Una playa de septiembreSofía González GómezLa Isla de SiltoláSevilla2017Una playa de septiembre
La tensión natural entre vida y obra no resulta tan evidente; no, al menos, cuando lo que se pone en juego en el texto es la propia mirada. Tras la lectura de los 19 relatos que componen la ópera prima de Sofía González Gómez (Pedro Muñoz, Ciudad Real, 1993), el espectador –más que el lector– intuye haber asistido a la puesta en escena de lo que bien podría considerarse una voluntad de escritura repleta de honestidad literaria. Y es que todo aquello que comprendemos, y también creemos, como "nuestra vida", se sitúa hoy día en un instante de peligro que oscila entre experiencia y cotidianeidad; conceptos que, por cierto, no siempre desean charlar entre sí. Palabras que no acostumbran a significar lo mismo porque aspiran a ocupar espacios necesariamente autónomos.
"Me miró y vi decepción", escribe Sofía en "Consuma, una vez abierto, antes de tres días", y aclara, "tal vez porque el azar no le dejó tiempo suficiente para construir lo real". La extensión de los distintos relatos no parece constituir una preocupación para la voz que narra, quien a su vez aprehende, a medida que cuenta, que el tono viene dado en función de aquella "pena", a propósito de C. S. Lewis, que se "observa". El minutero no avanza en relación a la brevedad del género que se practica, el cuento, sino a la complejidad de recrear con la precisión de un objetivo fotográfico la anatomía de lo real. El criterio en este sentido parece ser claro, quizá ecuánime: "Es curioso cómo las personas con pareja –las personas que de verdad quieren a su pareja– dejan claro que la tienen en las primeras tomas de contacto", apunta con rotundidad en "Compañeros I". La relación de parentesco entre las distintas historias se encuentra pretendidamente ausente, al cifrarse en una renovada genealogía familiar, que tenderá, a partir de ahora, a la soledad elegida. Porque, como la división que se advierte en el índice del propio libro, I y II, el cuerpo del sujeto que contempla se pliega a una existencia dual: lejos del hogar, lleva consigo, similar a un recordatorio o memoria móvil, a la niña de provincias que se fue a vivir a un libro de Daniel Glautter.

----------

* Tarea planteada 1: Reproduce literalmente el fragmento de la reseña comprendido entre "Una playa de septiembreSofía" y "espacios necesariamente autónomos.", ambos incluidos.
* Tarea planteada 2:
Responde, según la reseña:
(a) ¿Cuántos relatos componen la ópera prima de Sofía González Gómez?
(b) ¿En qué año nació Sofía González Gómez?
(c) ¿En qué relato figura la frase "Me miró y vi decepción"?

* Datos disponibles:
----------

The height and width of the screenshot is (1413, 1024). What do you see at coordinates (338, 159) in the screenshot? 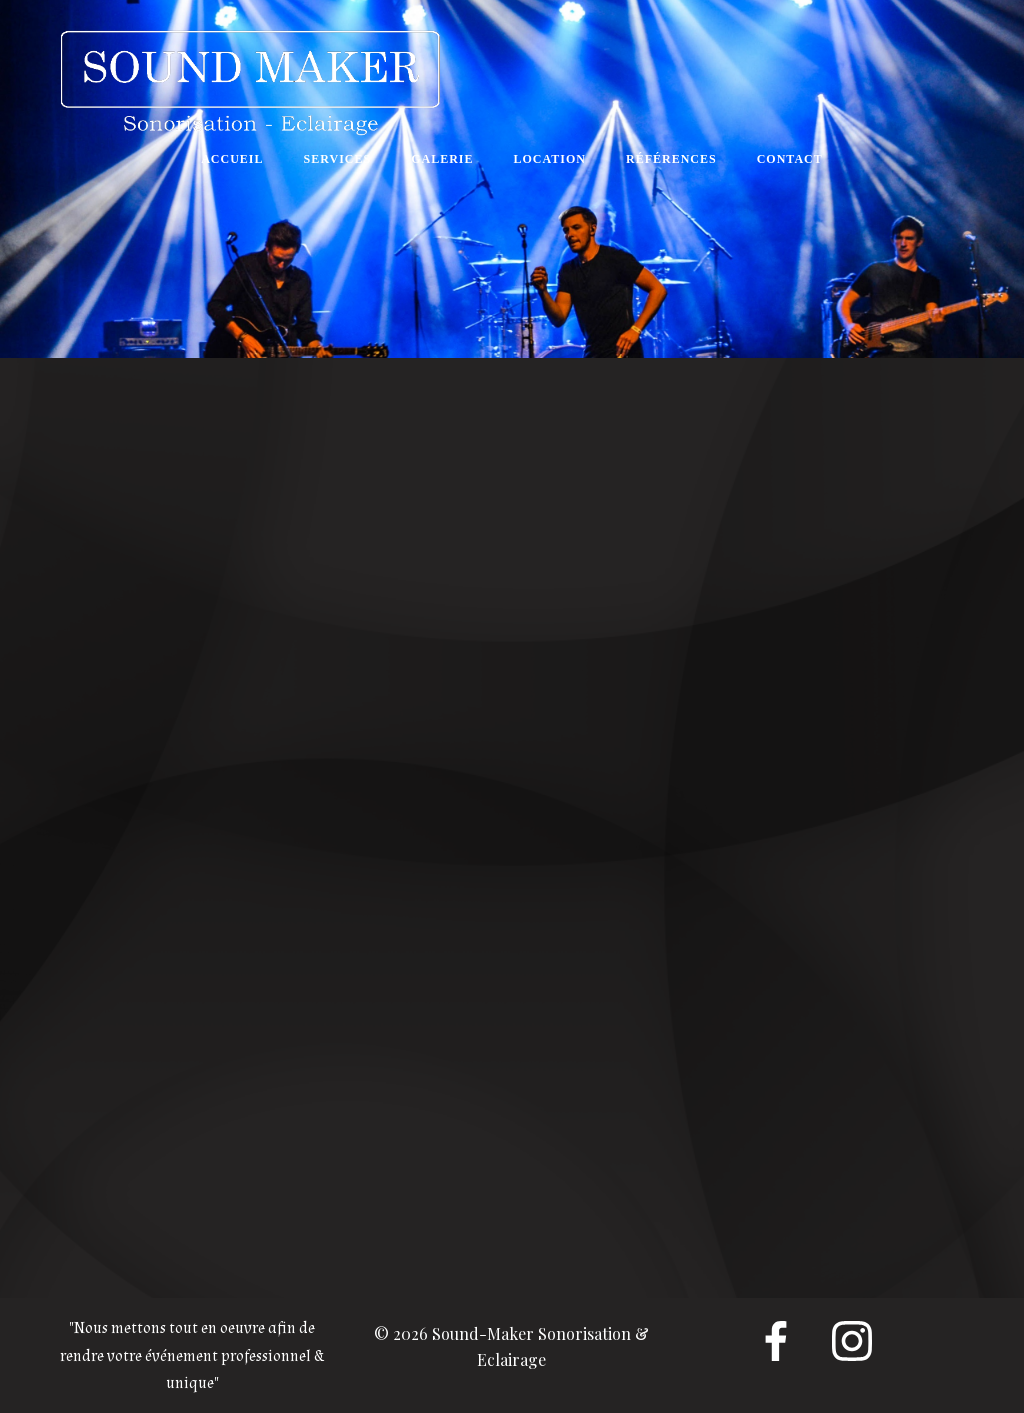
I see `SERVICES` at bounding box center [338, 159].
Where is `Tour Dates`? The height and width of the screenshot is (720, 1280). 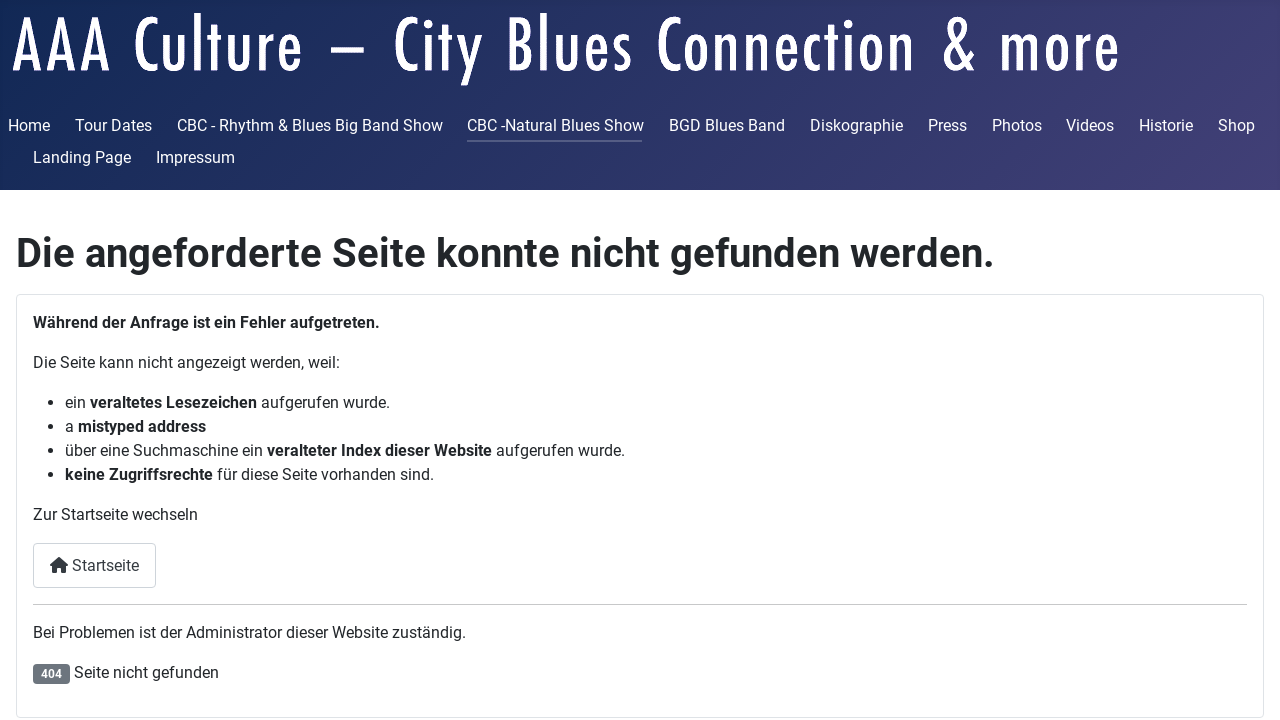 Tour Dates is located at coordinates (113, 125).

----------

* Resultado obtenido 1:
Una playa de septiembreSofía González GómezLa Isla de SiltoláSevilla2017Una playa de septiembre
La tensión natural entre vida y obra no resulta tan evidente; no, al menos, cuando lo que se pone en juego en el texto es la propia mirada. Tras la lectura de los 19 relatos que componen la ópera prima de Sofía González Gómez (Pedro Muñoz, Ciudad Real, 1993), el espectador –más que el lector– intuye haber asistido a la puesta en escena de lo que bien podría considerarse una voluntad de escritura repleta de honestidad literaria. Y es que todo aquello que comprendemos, y también creemos, como "nuestra vida", se sitúa hoy día en un instante de peligro que oscila entre experiencia y cotidianeidad; conceptos que, por cierto, no siempre desean charlar entre sí. Palabras que no acostumbran a significar lo mismo porque aspiran a ocupar espacios necesariamente autónomos.

* Resultado obtenido 2:
(a) 19 relatos.
(b) En 1993.
(c) En "Consuma, una vez abierto, antes de tres días".